[TASK REQUIREMENTS]
Extract each line of the data below exactly as written.

[Source data]
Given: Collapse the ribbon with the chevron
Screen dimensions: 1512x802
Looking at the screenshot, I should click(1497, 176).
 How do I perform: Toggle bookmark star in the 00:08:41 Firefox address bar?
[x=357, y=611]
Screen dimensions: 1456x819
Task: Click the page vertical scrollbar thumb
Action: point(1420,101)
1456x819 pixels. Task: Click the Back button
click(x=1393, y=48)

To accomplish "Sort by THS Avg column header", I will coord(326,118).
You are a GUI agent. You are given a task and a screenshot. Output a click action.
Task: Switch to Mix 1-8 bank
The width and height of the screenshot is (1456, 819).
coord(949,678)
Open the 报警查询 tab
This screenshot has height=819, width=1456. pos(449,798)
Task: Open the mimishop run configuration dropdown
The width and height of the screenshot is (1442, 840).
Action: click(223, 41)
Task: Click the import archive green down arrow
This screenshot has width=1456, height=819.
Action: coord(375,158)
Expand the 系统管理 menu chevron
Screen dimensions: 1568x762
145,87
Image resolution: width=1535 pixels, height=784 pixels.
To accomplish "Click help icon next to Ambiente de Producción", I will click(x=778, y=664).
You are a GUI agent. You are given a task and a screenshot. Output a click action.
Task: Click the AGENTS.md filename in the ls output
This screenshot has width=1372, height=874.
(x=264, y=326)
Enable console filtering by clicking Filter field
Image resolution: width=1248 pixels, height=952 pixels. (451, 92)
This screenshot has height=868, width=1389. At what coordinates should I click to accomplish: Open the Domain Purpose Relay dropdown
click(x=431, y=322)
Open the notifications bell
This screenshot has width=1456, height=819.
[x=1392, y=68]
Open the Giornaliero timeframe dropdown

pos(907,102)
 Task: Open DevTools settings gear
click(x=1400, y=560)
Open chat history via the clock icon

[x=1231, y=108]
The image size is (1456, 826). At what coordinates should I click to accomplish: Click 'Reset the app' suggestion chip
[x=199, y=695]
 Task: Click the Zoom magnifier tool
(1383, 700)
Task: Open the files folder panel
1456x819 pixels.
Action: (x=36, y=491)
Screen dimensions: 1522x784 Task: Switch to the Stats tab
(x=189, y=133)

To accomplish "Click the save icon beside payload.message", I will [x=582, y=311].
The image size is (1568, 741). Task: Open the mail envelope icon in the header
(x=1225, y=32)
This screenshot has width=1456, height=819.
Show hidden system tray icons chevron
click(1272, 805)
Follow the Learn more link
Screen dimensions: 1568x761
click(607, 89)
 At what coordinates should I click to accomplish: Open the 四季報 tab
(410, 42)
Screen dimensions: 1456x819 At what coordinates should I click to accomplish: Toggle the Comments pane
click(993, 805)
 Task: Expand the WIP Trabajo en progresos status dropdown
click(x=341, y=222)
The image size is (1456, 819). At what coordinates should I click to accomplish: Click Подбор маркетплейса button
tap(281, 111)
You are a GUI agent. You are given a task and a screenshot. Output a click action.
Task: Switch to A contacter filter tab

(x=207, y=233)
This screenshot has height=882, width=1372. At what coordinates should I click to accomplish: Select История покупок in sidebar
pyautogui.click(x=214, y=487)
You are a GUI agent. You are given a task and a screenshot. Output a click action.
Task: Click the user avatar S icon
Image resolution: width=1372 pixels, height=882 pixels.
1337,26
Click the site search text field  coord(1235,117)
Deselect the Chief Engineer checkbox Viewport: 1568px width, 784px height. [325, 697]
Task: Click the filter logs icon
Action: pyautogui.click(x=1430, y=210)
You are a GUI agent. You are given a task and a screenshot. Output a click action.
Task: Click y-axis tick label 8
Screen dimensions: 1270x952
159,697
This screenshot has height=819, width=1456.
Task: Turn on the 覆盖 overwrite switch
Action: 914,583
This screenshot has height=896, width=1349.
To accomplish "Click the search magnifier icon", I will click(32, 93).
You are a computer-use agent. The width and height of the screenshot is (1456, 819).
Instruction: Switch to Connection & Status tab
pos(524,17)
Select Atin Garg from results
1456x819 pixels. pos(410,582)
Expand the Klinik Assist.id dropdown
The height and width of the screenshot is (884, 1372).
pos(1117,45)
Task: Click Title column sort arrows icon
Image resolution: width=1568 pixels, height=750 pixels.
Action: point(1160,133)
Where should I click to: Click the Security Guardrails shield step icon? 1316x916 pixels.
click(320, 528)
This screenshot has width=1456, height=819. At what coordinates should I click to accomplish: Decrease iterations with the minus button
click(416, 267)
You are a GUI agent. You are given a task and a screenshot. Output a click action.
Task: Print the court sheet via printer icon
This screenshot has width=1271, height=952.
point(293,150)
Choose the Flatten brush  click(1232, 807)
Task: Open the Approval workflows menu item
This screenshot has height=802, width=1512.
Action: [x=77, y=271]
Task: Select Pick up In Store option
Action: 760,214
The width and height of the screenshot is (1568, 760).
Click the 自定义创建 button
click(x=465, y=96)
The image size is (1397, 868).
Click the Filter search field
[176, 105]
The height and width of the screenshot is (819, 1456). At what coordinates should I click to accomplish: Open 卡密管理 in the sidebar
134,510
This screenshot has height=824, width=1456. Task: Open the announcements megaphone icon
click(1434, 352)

[ANSWER FOR THE TASK]
Given: Collapse the ribbon with the chevron
Screen dimensions: 1512x802
Looking at the screenshot, I should click(1497, 176).
 How do I perform: Toggle bookmark star in the 00:08:41 Firefox address bar?
[x=357, y=611]
Screen dimensions: 1456x819
Task: Click the page vertical scrollbar thumb
Action: point(1420,101)
1456x819 pixels. Task: Click the Back button
click(x=1393, y=48)

To accomplish "Sort by THS Avg column header", I will coord(326,118).
You are a GUI agent. You are given a task and a screenshot. Output a click action.
Task: Switch to Mix 1-8 bank
The width and height of the screenshot is (1456, 819).
coord(949,678)
Open the 报警查询 tab
This screenshot has height=819, width=1456. pos(449,798)
Task: Open the mimishop run configuration dropdown
The width and height of the screenshot is (1442, 840).
Action: click(223, 41)
Task: Click the import archive green down arrow
This screenshot has width=1456, height=819.
Action: coord(375,158)
Expand the 系统管理 menu chevron
Screen dimensions: 1568x762
145,87
Image resolution: width=1535 pixels, height=784 pixels.
To accomplish "Click help icon next to Ambiente de Producción", I will click(x=778, y=664).
You are a GUI agent. You are given a task and a screenshot. Output a click action.
Task: Click the AGENTS.md filename in the ls output
This screenshot has width=1372, height=874.
(x=264, y=326)
Enable console filtering by clicking Filter field
Image resolution: width=1248 pixels, height=952 pixels. (451, 92)
This screenshot has height=868, width=1389. At what coordinates should I click to accomplish: Open the Domain Purpose Relay dropdown
click(x=431, y=322)
Open the notifications bell
This screenshot has width=1456, height=819.
[x=1392, y=68]
Open the Giornaliero timeframe dropdown

pos(907,102)
 Task: Open DevTools settings gear
click(x=1400, y=560)
Open chat history via the clock icon

[x=1231, y=108]
The image size is (1456, 826). At what coordinates should I click to accomplish: Click 'Reset the app' suggestion chip
[x=199, y=695]
 Task: Click the Zoom magnifier tool
(1383, 700)
Task: Open the files folder panel
1456x819 pixels.
Action: (x=36, y=491)
Screen dimensions: 1522x784 Task: Switch to the Stats tab
(x=189, y=133)

To accomplish "Click the save icon beside payload.message", I will [x=582, y=311].
The image size is (1568, 741). Task: Open the mail envelope icon in the header
(x=1225, y=32)
This screenshot has width=1456, height=819.
Show hidden system tray icons chevron
click(1272, 805)
Follow the Learn more link
Screen dimensions: 1568x761
click(607, 89)
 At what coordinates should I click to accomplish: Open the 四季報 tab
(410, 42)
Screen dimensions: 1456x819 At what coordinates should I click to accomplish: Toggle the Comments pane
click(993, 805)
 Task: Expand the WIP Trabajo en progresos status dropdown
click(x=341, y=222)
The image size is (1456, 819). At what coordinates should I click to accomplish: Click Подбор маркетплейса button
tap(281, 111)
You are a GUI agent. You are given a task and a screenshot. Output a click action.
Task: Switch to A contacter filter tab

(x=207, y=233)
This screenshot has height=882, width=1372. At what coordinates should I click to accomplish: Select История покупок in sidebar
pyautogui.click(x=214, y=487)
You are a GUI agent. You are given a task and a screenshot. Output a click action.
Task: Click the user avatar S icon
Image resolution: width=1372 pixels, height=882 pixels.
1337,26
Click the site search text field  coord(1235,117)
Deselect the Chief Engineer checkbox Viewport: 1568px width, 784px height. [325, 697]
Task: Click the filter logs icon
Action: pyautogui.click(x=1430, y=210)
You are a GUI agent. You are given a task and a screenshot. Output a click action.
Task: Click y-axis tick label 8
Screen dimensions: 1270x952
159,697
This screenshot has height=819, width=1456.
Task: Turn on the 覆盖 overwrite switch
Action: 914,583
This screenshot has height=896, width=1349.
To accomplish "Click the search magnifier icon", I will click(32, 93).
You are a computer-use agent. The width and height of the screenshot is (1456, 819).
Instruction: Switch to Connection & Status tab
pos(524,17)
Select Atin Garg from results
1456x819 pixels. pos(410,582)
Expand the Klinik Assist.id dropdown
The height and width of the screenshot is (884, 1372).
pos(1117,45)
Task: Click Title column sort arrows icon
Image resolution: width=1568 pixels, height=750 pixels.
Action: point(1160,133)
Where should I click to: Click the Security Guardrails shield step icon? 1316x916 pixels.
click(320, 528)
This screenshot has width=1456, height=819. At what coordinates should I click to accomplish: Decrease iterations with the minus button
click(416, 267)
You are a GUI agent. You are given a task and a screenshot. Output a click action.
Task: Print the court sheet via printer icon
This screenshot has width=1271, height=952.
point(293,150)
Choose the Flatten brush  click(1232, 807)
Task: Open the Approval workflows menu item
This screenshot has height=802, width=1512.
Action: [x=77, y=271]
Task: Select Pick up In Store option
Action: 760,214
The width and height of the screenshot is (1568, 760).
Click the 自定义创建 button
click(x=465, y=96)
The image size is (1397, 868).
Click the Filter search field
[176, 105]
The height and width of the screenshot is (819, 1456). At what coordinates should I click to accomplish: Open 卡密管理 in the sidebar
134,510
This screenshot has height=824, width=1456. Task: Open the announcements megaphone icon
click(1434, 352)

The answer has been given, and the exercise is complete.